End of 2020: Tempo Last Word

A final farewell to 2020

Miracle of miracles, the crazy year that was 2020 is over.

It is hard to believe, looking back, everything that happened in a few months due to a virus.

From March to December, Taos, like the rest of the state, has endured closed schools, empty shelves and sports venues, lost jobs, shuttered or struggling businesses, exhausted front line workers, hospitals near patient capacity and loved ones who died - all due to COVID-19. Masks became a regular part of our wardrobes. Hands have never been cleaner from all the washing. Social isolation has weighed heavily on many.

Despite the terrible cost, the pandemic had some silver linings. Parents, forced to have kids at home learning online, appreciate the hard work of teaching like never before. With few options for entertainment during shutdowns, more people explored the outdoors.

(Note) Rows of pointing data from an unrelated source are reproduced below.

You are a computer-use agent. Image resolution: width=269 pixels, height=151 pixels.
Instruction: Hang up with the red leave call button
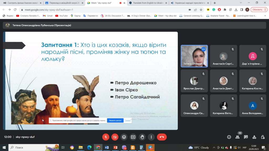point(162,137)
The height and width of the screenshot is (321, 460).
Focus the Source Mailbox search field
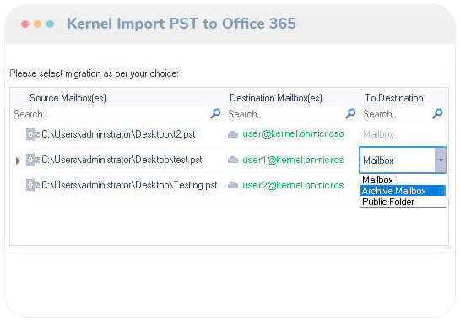pyautogui.click(x=111, y=114)
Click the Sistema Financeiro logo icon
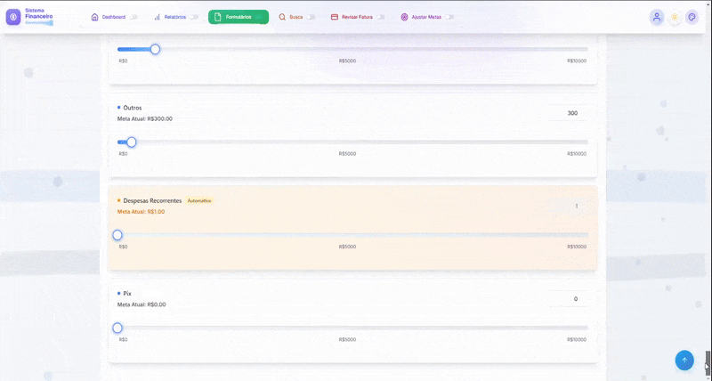The width and height of the screenshot is (712, 381). 13,17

The urban environment had a much-needed breather from the constant rush and pollution of human activity. Neighbors and strangers worked to help each other through tough times. Hugs never seemed so precious.

It's time to turn the page on the old year and leap into 2021 with hope, perseverance, creativity and kindness.

Local leaders proved themselves adept at leaping in and handling a crisis the likes of which they had not dealt with before. Taos Pueblo's Governor and War Chief and their staff - as noted in a story in this week's Taos News - the town of Taos mayor, council and manager, Taos County, Holy Cross Medical Center and the leaders in surrounding communities, made hard choices. They were criticized, of course, for their decisions. But they stood their ground, paid attention to the science of how best to address the pandemic and adhered to the governor's public health orders.

When systems are tested and upended, like they were during the pandemic, it paves the way for new, better ways of doing things.

Taos has always had creative people. Some, like those at TiLT, are looking at ways to recycle plastic and start a new business at the same time. Others, including a group of young farmers, realized their ongoing effort to rebuild a local food network is more important than ever to ensure the community can feed itself. What else might Taoseños and neighbors in the region come up with that is completely innovative to address the ongoing challenges before us?

Never was there a time more important than now to have creative ideas on new businesses, rebuilding a local food safety net and addressing climate change.

Perhaps 2021 will be the year of innovation.

From everyone at the Taos News, we wish you all a Happy and Healthy New Year!